For most people around me that I disagree with, the strategy that I’ve found to be the easiest is just to tune them out completely. I listen to my mentors and trust my research and gut, and that’s pretty much it.
That’s not to say that you shouldn’t ever listen to people, but you need to be picky about what type of information or pressure you allow to influence your financial decisions.
3. Surround Yourself With Winners
After talking to thousands of people now, one factor seems to pop up more than most. People who are sticking to their investing, saving, or debt goals are actively participating in a positive financial community.
Honestly, it could be anything — Facebook groups (like my free M$M FB group), church groups, friends that are just really into investing…whatever.
No matter how many bloggers, influencers, and YouTubers are out there talking about money, it will always be taboo for most of our society. People are embarrassed about where they are right now, keep their salaries to themselves, and probably try to push a lot of their finances to the back of their minds.
The only reason that I’ve been able to get ahead financially and with my business is by talking about it with other people. That’s it.
In the last point, when I said you need positive influences in your life, that’s what I mean when I say “winners.” It doesn’t mean you’re surrounded by millionaires or the most financially savvy individuals. It’s about being around like-minded people who care about improving their financial lives and helping others do the same.
This one is huge. There’s just something about being around people with similar goals that will motivate, encourage, and support you with yours.

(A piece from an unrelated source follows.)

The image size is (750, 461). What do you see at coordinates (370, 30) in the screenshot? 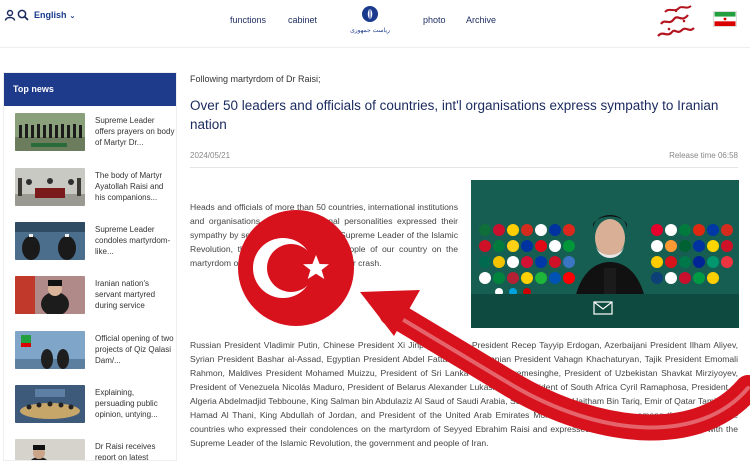
I see `logo-caption: ریاست جمهوری` at bounding box center [370, 30].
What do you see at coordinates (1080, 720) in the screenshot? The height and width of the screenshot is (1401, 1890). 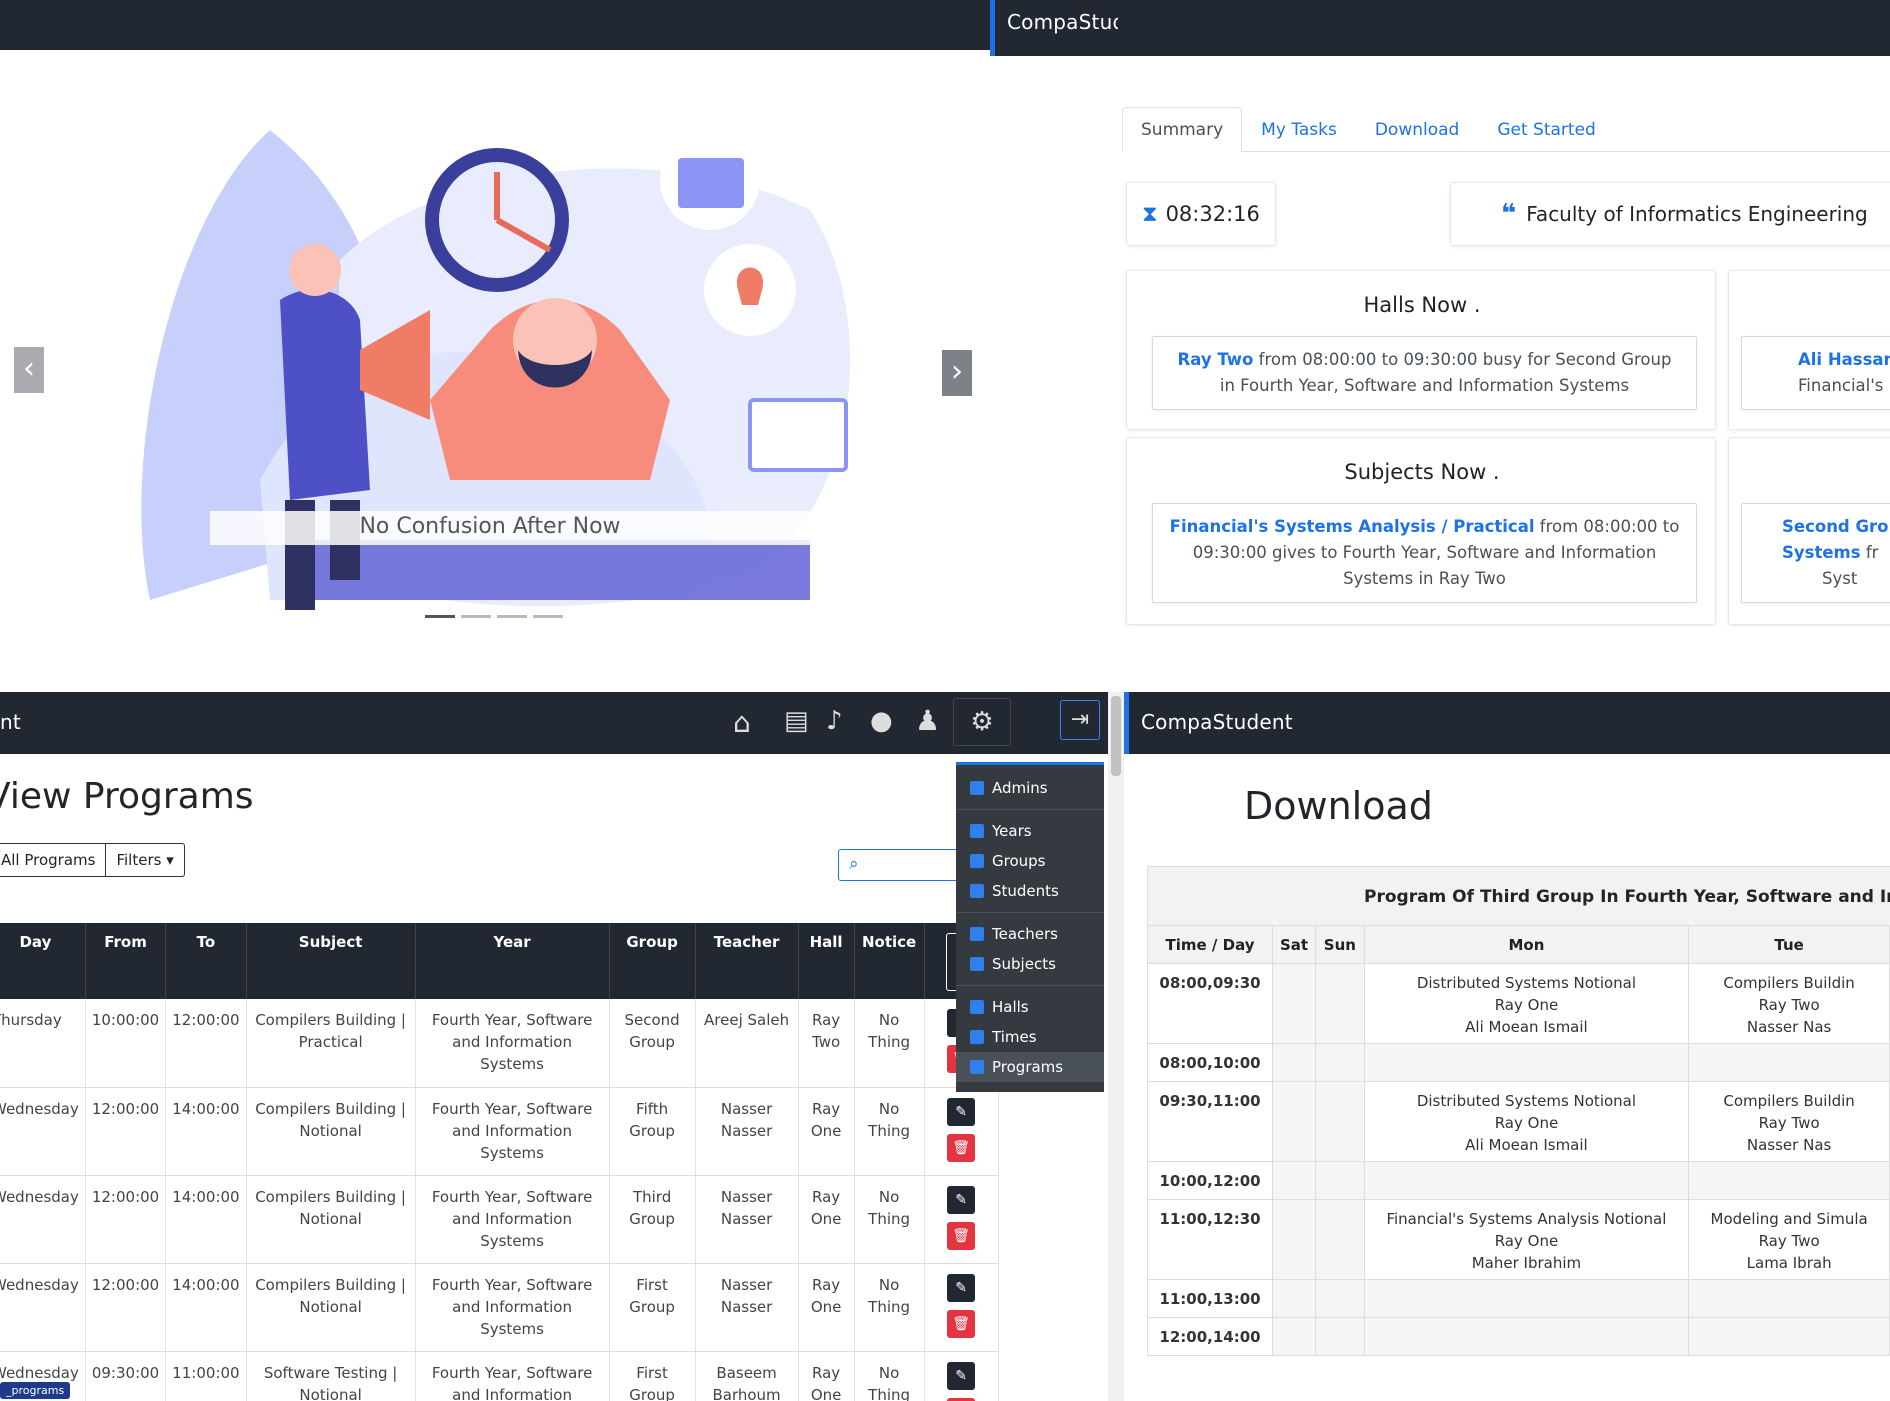 I see `logout-button: ⇥` at bounding box center [1080, 720].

4. Take a Second To Recognize How Far You’ve Actually Come
This is something I have to tell myself daily, and I’m sure a lot of you are the same way. I beat up on myself if my business isn’t growing the way I want. And I would get discouraged and frustrated with myself if my savings and investment accounts weren’t where I wanted them to be.
But then, I think back to when I was a 22-year-old with $40,000 in student loans and no job. Things have changed a ton in the past 13 years, and sometimes I have to take a step back and remind myself of that. I paid off that debt. I have a house, a family, and a thriving business. I even look forward to getting up and working — a place I didn’t realize I would ever be!

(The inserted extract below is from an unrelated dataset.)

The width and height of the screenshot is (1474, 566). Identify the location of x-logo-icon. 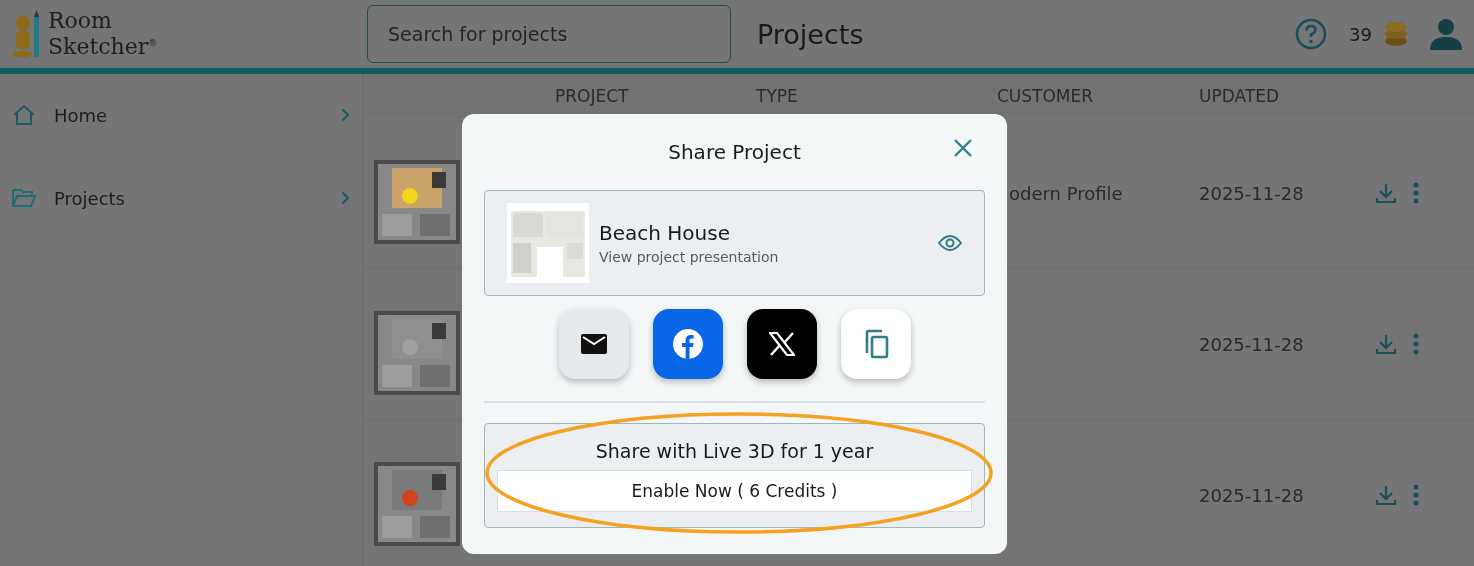
(782, 344).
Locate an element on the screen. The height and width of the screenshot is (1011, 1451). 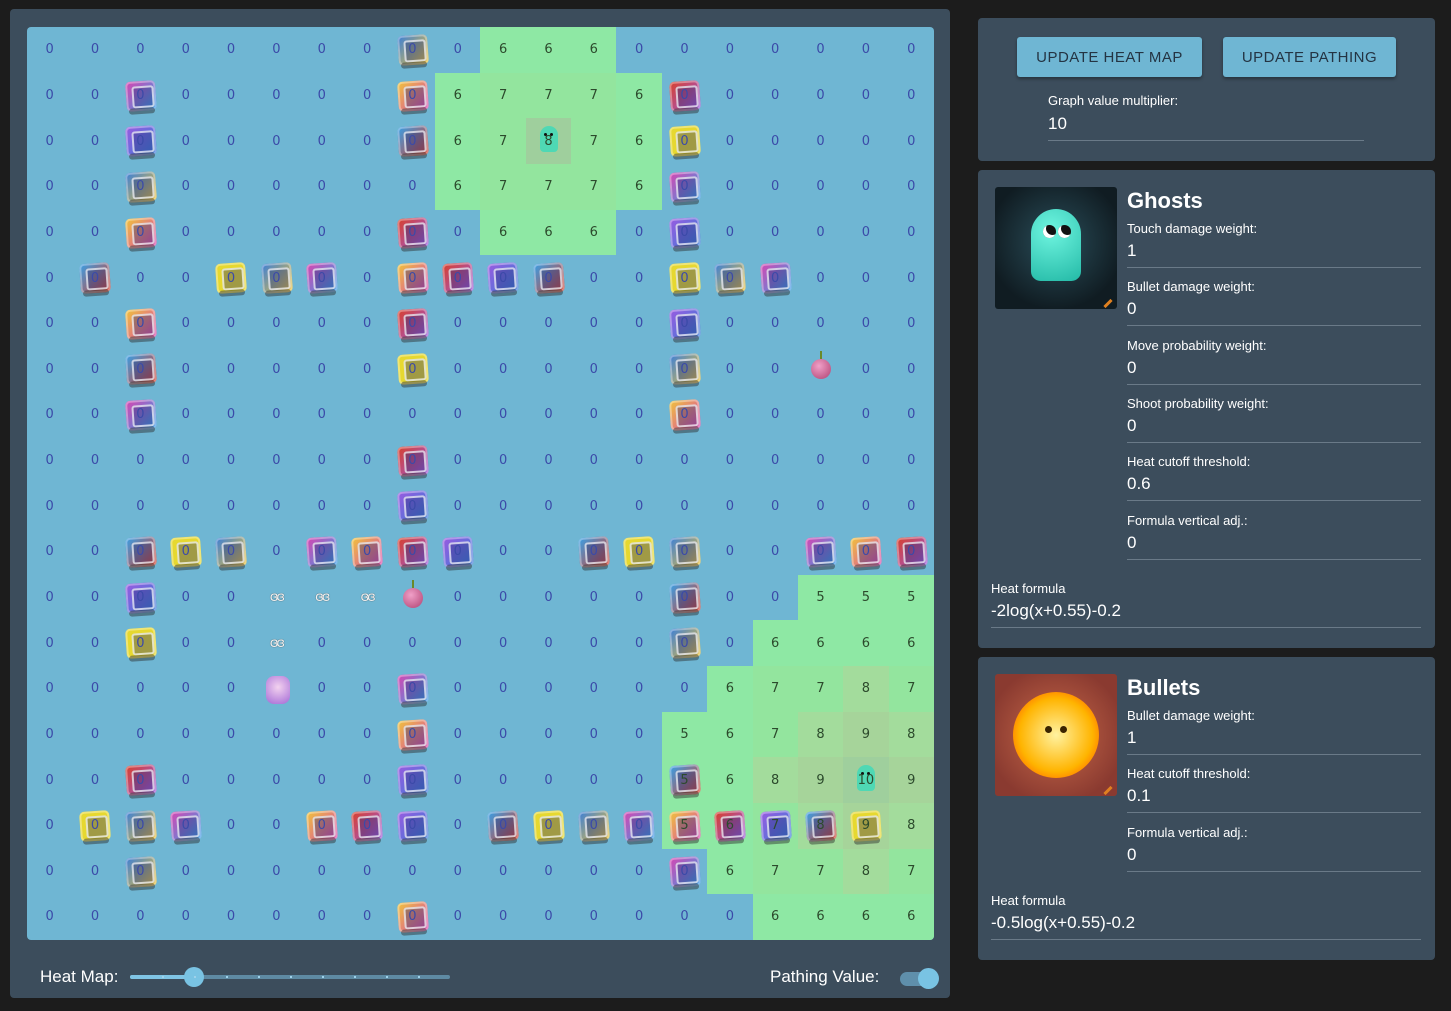
field-input: 0 is located at coordinates (1274, 858).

Take a few minutes to think about your life just a few months ago, last year, or several years back. Depending on where you’re at in your financial journey, there’s a good chance you’ve had some dramatic changes.
It’s also really common to have some serious ups and downs when you look several years back, but don’t let the low points deter you from where you’re going. Recognize the progress you’ve made. And use those low points as learning opportunities or motivation to keep working toward your goals.
It’s so much easier to stick with your financial goals if you take a second every once in a while and just be proud of yourself and how far you’ve come. Most people don’t care about their finances at all, so you’re in a pretty elite group just by actively managing your money.
5. Find Ways To Give Back
I’m at a point in my life when I can comfortably give back. Even before I was where I’m at right now, I was finding opportunities to donate here and there or sponsor programs that I think are important. Even giving an extra big tip when you’ve had good service at a restaurant is a good feeling.
It drives me to want to increase my income more so I can spread the money around to more people who need it.
Even if you’re unable to make a financial contribution, I highly recommend that you go out and do some solid volunteer work. I’m sure a lot of you do already, and you probably know that it helps to keep you grounded and grateful for what you already have.
That investment in gaining a better perspective makes goals like paying off student loans or maxing out your Roth IRA this year feel so much less intimidating.
The bottom line is that the fact you care so much puts you much further ahead than most people. That’s a huge advantage, but stay vigilant. There will be ups and downs along the way, but the tips above can help you get back on track to achieving your dream life.